#### Listing:
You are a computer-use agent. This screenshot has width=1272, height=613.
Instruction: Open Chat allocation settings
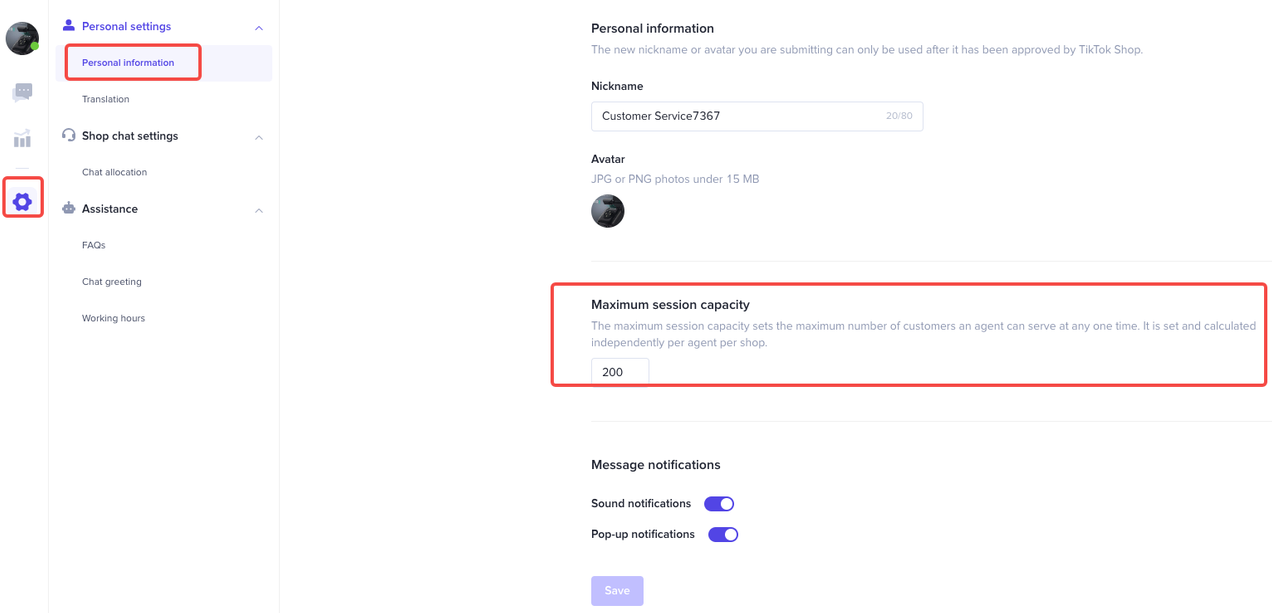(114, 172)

* * *

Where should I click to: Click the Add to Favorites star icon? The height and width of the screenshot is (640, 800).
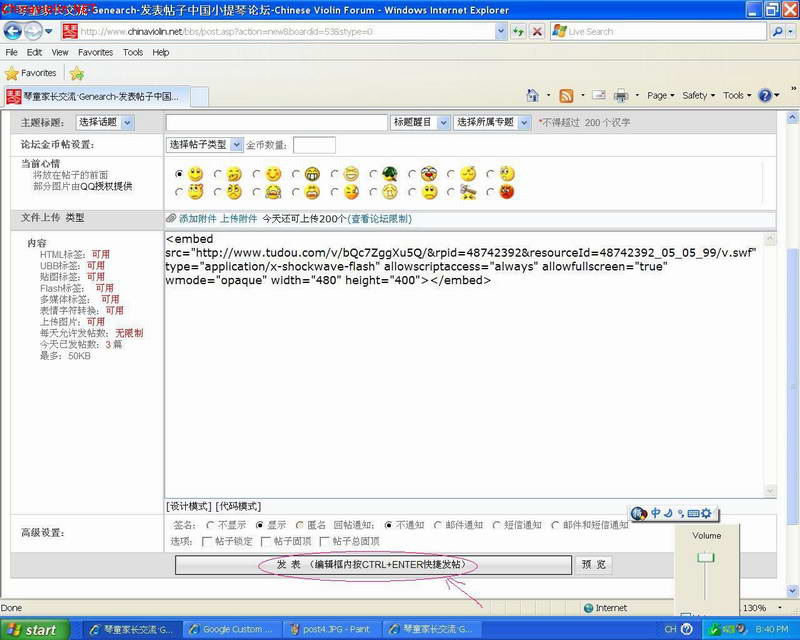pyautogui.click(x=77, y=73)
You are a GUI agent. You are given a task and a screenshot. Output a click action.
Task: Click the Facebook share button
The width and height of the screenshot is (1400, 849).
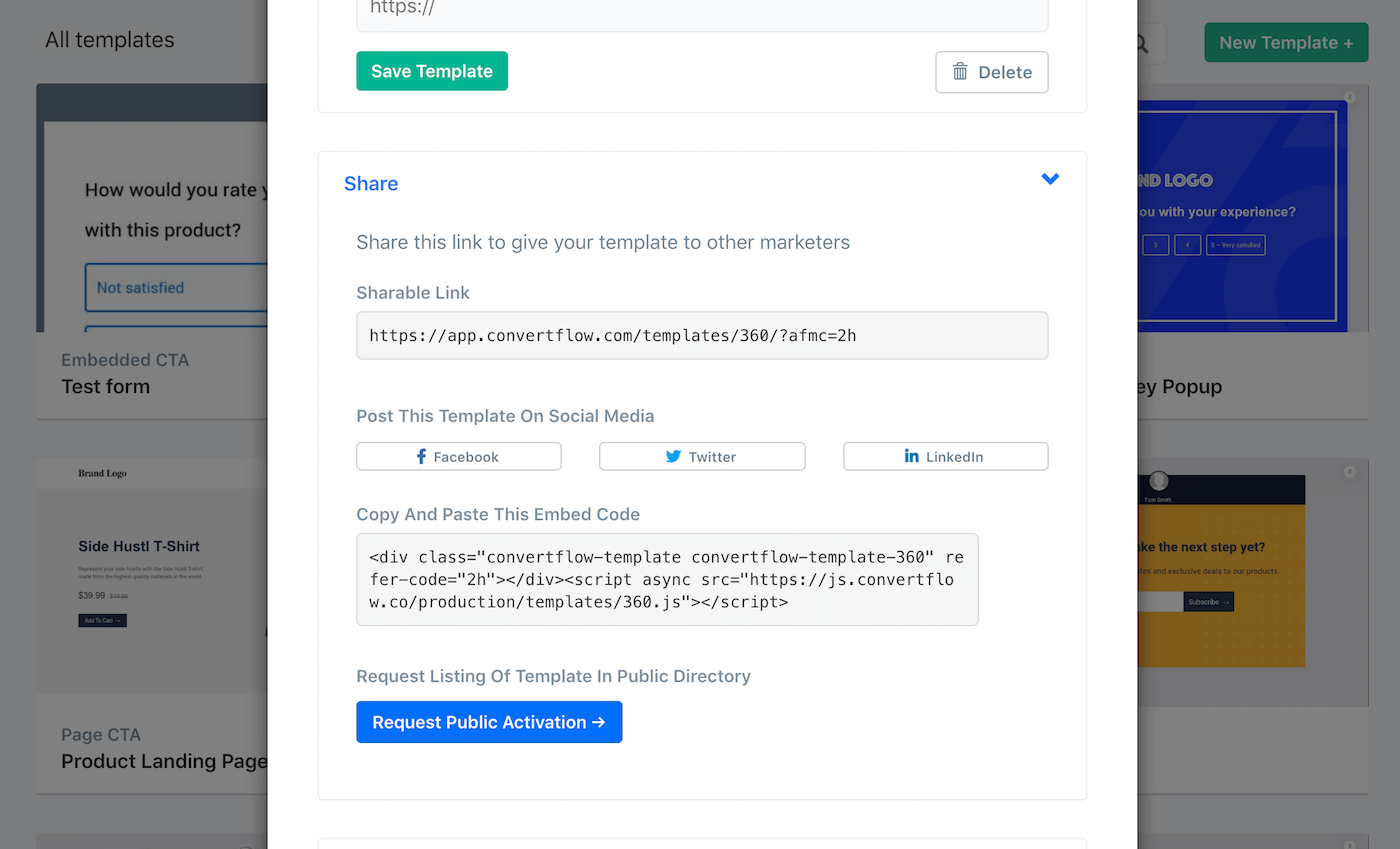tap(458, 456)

...

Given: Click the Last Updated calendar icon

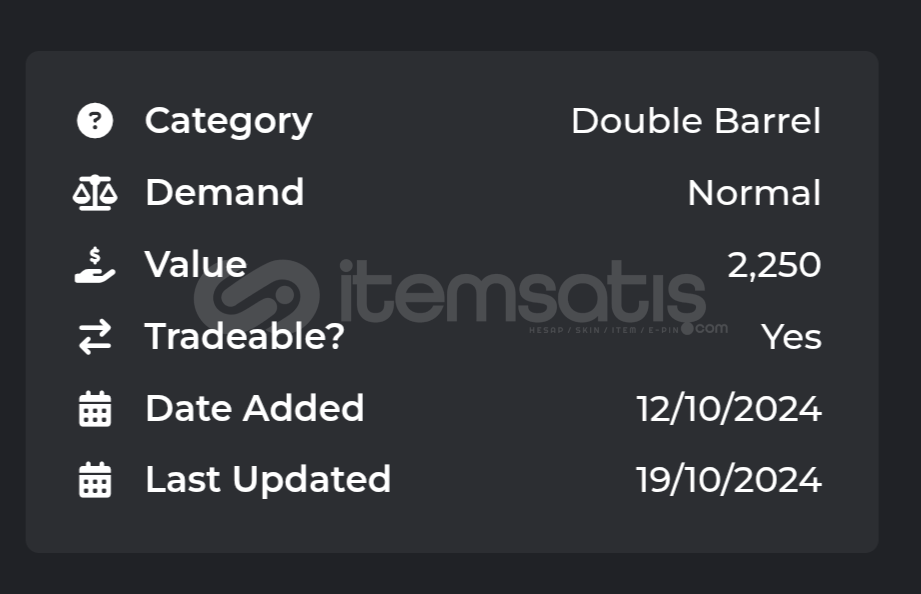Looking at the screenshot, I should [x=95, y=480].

#### Requirement:
Arrange the stretch of lines from the one containing "Where should I" through the one containing "pyautogui.click(x=77, y=73)" as a Markdown table with the columns Row and Line, skipping any blank lines and leaving the pictures out.

#### Exercise result:
| Row | Line |
|---|---|
| 1 | Where should I click to: Click the Add to Favorites star icon? The height and width of the screenshot is (640, 800). |
| 2 | pyautogui.click(x=77, y=73) |